■ TEXTAUSZUG
„Oops! … I Did It Again“, sang im Jahr 2000 die US-amerikanische Pop-Sängerin Britney Spears: „Oops! Ich habe es schon wieder gemacht!“ Das trifft heute auch für viele Wähler in Ostdeutschland zu – im übertragenen Sinne. Denn eine Woche, nachdem mit dem Rechtsanwalt und Landtagsabgeordneten Robert Sesselmann in Sonneberg erstmals ein AfD-Politiker in ein kommunales Spitzenamt gewählt wurde, gewann erneut ein Politiker der stigmatisierten Partei eine Bürgermeisterwahl: Der Landtagsabgeordnete Hannes Loth besiegte in einer Stichwahl in Raguhn-Jeßnitz in Sachsen-Anhalt seinen parteilosen Gegen-Kandidaten.
Ob auch für Loth jetzt eine „Gesinnungsprüfung“ angeordnet wird wie für den frisch gewählten, aber noch nicht vereidigten Landrat Sesselmann, war am Sonntag noch unklar. Der Thüringer AfD-Mann soll von der vorgesetzten Behörde auf seine Verfassungstreue geprüft werden. Faktisch wird damit der Bürgerwille von einer Art TÜV-Prüfung durch die Bürokratie abhängig gemacht. Selbst die örtliche CDU zeigte sich als gute Verliererin und beklagte das Vorgehen der Behörden in dem Bundesland, das von Bodo Ramelow von den „Linken“, also den SED-Erben, geführt wird.
Das Ergebnis in der Gemeinde im Landkreis Anhalt-Bitterfeld, in der 8.861 Menschen leben und rund 7.800 wahlberechtigt waren, fiel knapp aus: Der 42-jährige Loth bekam 51,13 Prozent der Stimmen, sein 31-jähriger Gegenkandidat nur 48,87 Prozent. Die Wahlbeteiligung lag bei 61,51 Prozent. Der Wahlsieger Loth ist in der Gemeinde aufgewachsen und als Landwirt war er vor seiner Wahl Betriebsleiter in einem Agrarunternehmen.

■ AUFGABENSTELLUNG
Tippen Sie aus dem Text über die Bürgermeisterwahl in Raguhn-Jeßnitz den Abschnitt ab, der mit „Das Ergebnis in“ beginnt und mit „in einem Agrarunternehmen.“ endet.

[Datensätze zur Lage von Wörtern und Elementen]

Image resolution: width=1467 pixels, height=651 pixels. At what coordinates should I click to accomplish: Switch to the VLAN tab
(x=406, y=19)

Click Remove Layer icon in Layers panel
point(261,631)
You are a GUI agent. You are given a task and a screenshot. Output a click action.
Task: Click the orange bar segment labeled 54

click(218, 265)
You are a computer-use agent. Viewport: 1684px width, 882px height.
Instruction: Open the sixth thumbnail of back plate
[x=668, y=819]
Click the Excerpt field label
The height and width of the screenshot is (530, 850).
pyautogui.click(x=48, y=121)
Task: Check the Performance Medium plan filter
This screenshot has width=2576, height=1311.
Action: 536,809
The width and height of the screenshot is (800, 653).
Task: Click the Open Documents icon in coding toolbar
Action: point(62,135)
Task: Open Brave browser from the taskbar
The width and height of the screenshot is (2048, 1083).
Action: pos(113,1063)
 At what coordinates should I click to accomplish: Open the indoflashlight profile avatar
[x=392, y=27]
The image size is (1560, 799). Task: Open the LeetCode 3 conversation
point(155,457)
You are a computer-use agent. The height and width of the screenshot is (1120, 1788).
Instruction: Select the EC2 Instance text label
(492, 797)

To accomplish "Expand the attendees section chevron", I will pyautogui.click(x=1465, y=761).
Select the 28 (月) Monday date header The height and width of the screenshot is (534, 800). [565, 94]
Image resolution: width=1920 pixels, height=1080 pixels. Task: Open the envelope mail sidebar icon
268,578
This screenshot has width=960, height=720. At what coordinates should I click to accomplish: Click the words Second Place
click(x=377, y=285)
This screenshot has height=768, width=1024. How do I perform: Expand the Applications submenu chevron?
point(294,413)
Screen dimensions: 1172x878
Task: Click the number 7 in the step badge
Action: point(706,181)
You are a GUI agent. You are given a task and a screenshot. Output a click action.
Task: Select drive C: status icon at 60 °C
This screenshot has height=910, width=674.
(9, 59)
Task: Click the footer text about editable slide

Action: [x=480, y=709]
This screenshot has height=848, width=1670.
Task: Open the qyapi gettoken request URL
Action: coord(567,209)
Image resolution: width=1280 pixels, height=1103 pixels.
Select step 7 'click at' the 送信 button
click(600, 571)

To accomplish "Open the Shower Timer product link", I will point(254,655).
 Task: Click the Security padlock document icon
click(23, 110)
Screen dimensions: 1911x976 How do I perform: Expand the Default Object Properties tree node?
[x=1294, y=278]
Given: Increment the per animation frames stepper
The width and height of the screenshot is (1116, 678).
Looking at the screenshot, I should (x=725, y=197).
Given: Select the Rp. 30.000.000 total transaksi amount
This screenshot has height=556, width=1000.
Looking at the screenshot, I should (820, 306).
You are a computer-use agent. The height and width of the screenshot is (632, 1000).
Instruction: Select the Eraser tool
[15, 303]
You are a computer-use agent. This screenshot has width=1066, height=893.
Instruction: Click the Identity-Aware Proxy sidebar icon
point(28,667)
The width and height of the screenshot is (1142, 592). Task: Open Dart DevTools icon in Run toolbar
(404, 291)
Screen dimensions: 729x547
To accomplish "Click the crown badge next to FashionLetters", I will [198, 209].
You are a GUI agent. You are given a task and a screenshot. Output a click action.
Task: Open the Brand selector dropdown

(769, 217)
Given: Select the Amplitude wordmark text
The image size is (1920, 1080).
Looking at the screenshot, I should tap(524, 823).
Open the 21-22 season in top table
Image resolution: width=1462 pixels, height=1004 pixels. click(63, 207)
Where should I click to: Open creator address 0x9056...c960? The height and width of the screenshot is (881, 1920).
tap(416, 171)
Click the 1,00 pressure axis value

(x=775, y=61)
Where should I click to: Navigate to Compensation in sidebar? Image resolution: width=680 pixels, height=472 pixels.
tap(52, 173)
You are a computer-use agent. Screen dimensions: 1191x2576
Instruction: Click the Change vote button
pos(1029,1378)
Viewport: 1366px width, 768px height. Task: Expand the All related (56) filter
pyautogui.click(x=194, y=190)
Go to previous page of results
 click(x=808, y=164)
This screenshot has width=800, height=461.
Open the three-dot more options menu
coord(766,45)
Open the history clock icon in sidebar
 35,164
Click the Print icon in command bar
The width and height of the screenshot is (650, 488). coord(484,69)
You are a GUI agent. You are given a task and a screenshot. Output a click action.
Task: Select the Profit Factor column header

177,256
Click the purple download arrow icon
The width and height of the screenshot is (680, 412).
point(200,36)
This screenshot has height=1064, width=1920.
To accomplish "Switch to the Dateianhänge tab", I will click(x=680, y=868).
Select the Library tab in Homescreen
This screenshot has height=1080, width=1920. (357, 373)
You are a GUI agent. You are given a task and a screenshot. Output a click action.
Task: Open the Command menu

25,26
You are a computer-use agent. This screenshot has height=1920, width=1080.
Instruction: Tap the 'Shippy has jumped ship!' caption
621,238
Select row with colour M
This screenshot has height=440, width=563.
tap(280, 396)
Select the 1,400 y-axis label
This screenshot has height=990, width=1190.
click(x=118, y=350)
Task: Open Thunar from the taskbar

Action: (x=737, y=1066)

■ SCHRIFTLICHE LÖSUNG
Das Ergebnis in der Gemeinde im Landkreis Anhalt-Bitterfeld, in der 8.861 Menschen leben und rund 7.800 wahlberechtigt waren, fiel knapp aus: Der 42-jährige Loth bekam 51,13 Prozent der Stimmen, sein 31-jähriger Gegenkandidat nur 48,87 Prozent. Die Wahlbeteiligung lag bei 61,51 Prozent. Der Wahlsieger Loth ist in der Gemeinde aufgewachsen und als Landwirt war er vor seiner Wahl Betriebsleiter in einem Agrarunternehmen.